L’amour de l’étranger, l’accueil de l’étranger constituent des devoirs fondamentaux pour l’ancien Israël, et l’hospitalité est largement mise en valeur dans la tradition biblique : « L’étranger qui réside avec vous sera pour vous comme un compatriote, tu l’aimeras comme toi-même : car vous avez été des étrangers dans le pays d’Egypte » (Lévitique 19, 33-34).

Quant à Jésus, il épouse dès le début de sa vie les conditions de l’exil, et tout son enseignement insiste sur l’accueil et l’attention aux exclus, aux marginalisés.

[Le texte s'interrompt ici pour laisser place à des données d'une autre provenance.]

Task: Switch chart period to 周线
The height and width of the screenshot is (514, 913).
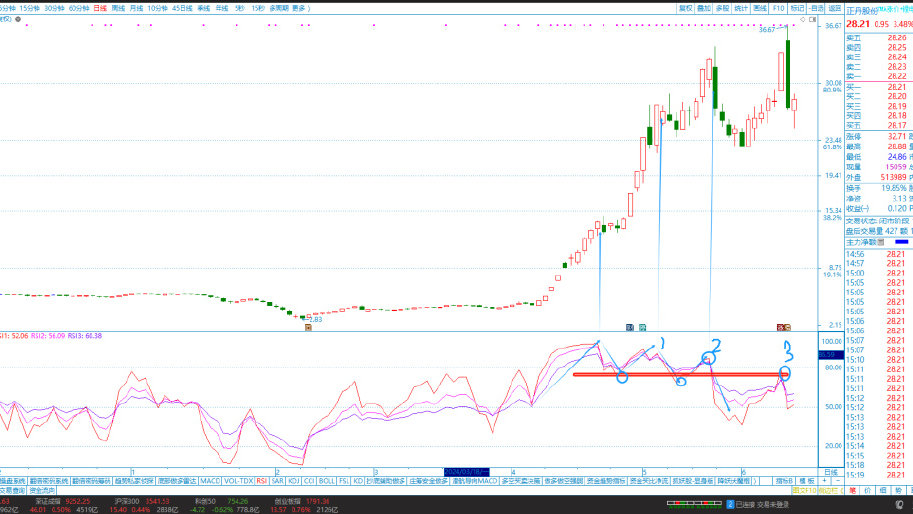Action: click(x=119, y=7)
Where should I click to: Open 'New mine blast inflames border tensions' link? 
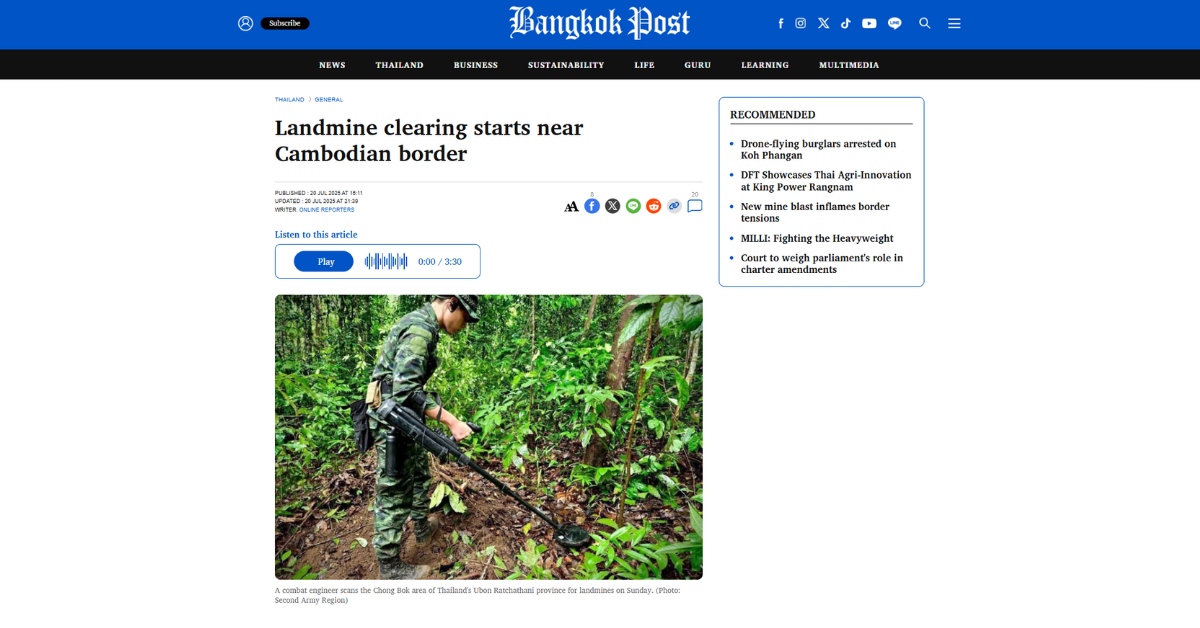[815, 212]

Il n’est que de se souvenir de la parabole du bon Samaritain.

Du message de Jésus, saint Paul va tirer une conclusion on ne peut plus claire : « Il n’y a plus ni Juif ni Grec, il n’y a plus ni esclave ni homme libre, il n’y a plus l’homme et la femme ; car tous, vous n’êtes qu’un en Christ » (Epître aux Galates 3,27-29).

En 1993 Jean-Marie Faux publiait, aux Editions de l’Institut d’Etudes Théologiques, et avec le concours du Centre AVEC : « Réfugiés et nouvelles migrations. Une interpellation pour la conscience chrétienne ». De cet ouvrage toujours d’actualité nous tirerons la conclusion suivante :

« Quelle que soit l'évolution des situations mondiales, le principe du droit d'asile doit être maintenu. Selon les ter­mes du «manifeste de solidarité» de Caritas catholica "chaque personne fuyant la violence, l'oppression et la persécution a droit à la protection et à l'accueil". C'est un principe absolu qui postule à tout le moins que chaque demande soit prise en compte et examinée sérieusement. Le droit à émigrer, à quitter son pays et à s'établir ailleurs, nous est apparu comme une prérogative de la liberté. Mais cette liberté n'est pas arbitraire; elle est conditionnée par la liberté des autres et par le bien commun. Encore ne pouvons-­nous admettre que les mouvements de population soient uni­quement régis par des impératifs économiques ou des rap­ports de forces. D'une part, les appartenances nationales (…) sont transcendées par la commune humanité; d'autre part, la destination uni­verselle des biens ne permet pas plus à une collectivité natio­nale qu'à une personne privée ou à un groupe leur appropria­tion exclusive. Le repli de l'Europe ou d'un quelconque des pays qui la compose à l'abri de frontières étanches est aussi impossible qu'illégitime. On ne maîtrisera pas les flux migra­toires, mais il faut s'efforcer de les gérer humainement, et cette gestion est un élément nécessaire d'une politique plus générale de solidarité mondiale ».